The main problem with this kind of information is that part of the OID (which is the address of the information) is "hard coded" into the names. If the addresses change, the names change, too. So if you try to retrieve the information using the old names, the information is no longer available because the names are old. For example, if the UDP connection on port 1026 is closed, the tag "udpLocalAddress|0.0.0.0||1026|" is not available anymore.
However, the solution to this problem is simple. The arrays are usually contained in a folder that has the same name (but without indexes). Associated with each folder is a special tag that has the same name as the folder. Selecting this tag adds the entire array to the SNMP Configurator. Then, in GraphWorX64 (for example), it becomes possible to select the array and manage it as a normal array.
Array Tags Associated With the Arrays
Tables
Tables are no more than sets of arrays. The table simply carries the information about the conceptual rows and about the type of the arrays. Every table contains a special object called "Entry" that contains the arrays. While the arrays represent the columns of the table, the entry represents its rows. Like the arrays, there are tags associated with the tables that allow you to select the entire table.

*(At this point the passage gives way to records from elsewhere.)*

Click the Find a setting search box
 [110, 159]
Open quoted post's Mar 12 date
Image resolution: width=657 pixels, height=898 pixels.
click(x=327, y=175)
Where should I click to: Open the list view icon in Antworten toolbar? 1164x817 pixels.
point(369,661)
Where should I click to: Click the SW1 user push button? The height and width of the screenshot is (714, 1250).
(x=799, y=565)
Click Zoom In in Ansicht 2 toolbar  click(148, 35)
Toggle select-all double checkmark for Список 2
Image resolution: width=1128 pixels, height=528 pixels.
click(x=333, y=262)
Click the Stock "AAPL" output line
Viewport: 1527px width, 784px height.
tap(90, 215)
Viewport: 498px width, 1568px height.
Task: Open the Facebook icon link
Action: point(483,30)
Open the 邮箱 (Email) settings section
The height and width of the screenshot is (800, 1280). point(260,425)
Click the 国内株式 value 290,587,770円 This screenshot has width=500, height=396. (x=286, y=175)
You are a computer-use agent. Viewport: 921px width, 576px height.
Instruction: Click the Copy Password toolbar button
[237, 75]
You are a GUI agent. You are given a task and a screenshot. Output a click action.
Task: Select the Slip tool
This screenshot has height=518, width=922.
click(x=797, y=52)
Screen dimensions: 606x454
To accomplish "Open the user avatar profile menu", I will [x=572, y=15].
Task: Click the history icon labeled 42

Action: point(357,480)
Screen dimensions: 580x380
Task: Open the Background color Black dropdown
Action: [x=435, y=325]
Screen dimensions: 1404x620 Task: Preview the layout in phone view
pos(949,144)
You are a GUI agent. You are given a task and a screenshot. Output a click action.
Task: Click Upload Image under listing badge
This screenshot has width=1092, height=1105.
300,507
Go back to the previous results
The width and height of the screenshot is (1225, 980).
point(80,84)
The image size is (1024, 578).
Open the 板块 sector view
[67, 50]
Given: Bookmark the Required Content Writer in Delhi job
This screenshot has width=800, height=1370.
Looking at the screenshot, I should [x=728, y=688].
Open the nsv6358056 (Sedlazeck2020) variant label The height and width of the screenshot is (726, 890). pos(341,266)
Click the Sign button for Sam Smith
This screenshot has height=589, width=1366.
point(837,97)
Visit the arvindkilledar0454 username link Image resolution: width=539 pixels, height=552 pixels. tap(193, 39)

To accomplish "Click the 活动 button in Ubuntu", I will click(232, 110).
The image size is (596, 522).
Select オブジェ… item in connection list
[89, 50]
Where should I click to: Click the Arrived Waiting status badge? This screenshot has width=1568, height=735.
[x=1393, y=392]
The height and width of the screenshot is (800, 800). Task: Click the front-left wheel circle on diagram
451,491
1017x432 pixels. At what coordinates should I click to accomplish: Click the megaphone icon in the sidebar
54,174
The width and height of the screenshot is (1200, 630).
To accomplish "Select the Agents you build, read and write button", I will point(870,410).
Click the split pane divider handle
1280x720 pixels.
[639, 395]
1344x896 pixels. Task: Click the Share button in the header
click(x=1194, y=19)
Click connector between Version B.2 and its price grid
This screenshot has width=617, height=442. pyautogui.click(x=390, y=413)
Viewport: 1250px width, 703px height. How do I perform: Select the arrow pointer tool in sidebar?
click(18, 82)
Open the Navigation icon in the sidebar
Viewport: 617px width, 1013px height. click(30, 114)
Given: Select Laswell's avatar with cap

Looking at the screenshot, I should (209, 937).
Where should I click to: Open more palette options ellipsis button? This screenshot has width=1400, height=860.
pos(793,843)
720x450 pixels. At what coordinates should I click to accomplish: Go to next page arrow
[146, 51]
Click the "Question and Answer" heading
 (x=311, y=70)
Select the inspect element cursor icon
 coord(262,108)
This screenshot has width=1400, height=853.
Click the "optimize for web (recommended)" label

Entry Contains All the Columns of the Table, Which Are Arrays
For example, let's try to retrieve the system description from the printer. Since "sysDescr" is a standard information, you can try this example with every SNMP-enabled device (not just the printers). To do this, click on the printer and then expand the tree to reach "sysDescr". Its path is "iso.org.dod.internet.mgmt.mib-2.system.sysDescr". Leaving the mouse on "sysDescr" shows a tooltip with all of the information that is available for "sysDescr" (the information comes from the MIB Items tree). Most of the information is also shown in the list view on the right pane.
Tooltip Shows All the Information About the Object
Select the "sysDescr" tag by double-clicking on it. It displays on the top of the SNMP Explorer. Click OK to send the selected tag(s) to the SNMP Configurator.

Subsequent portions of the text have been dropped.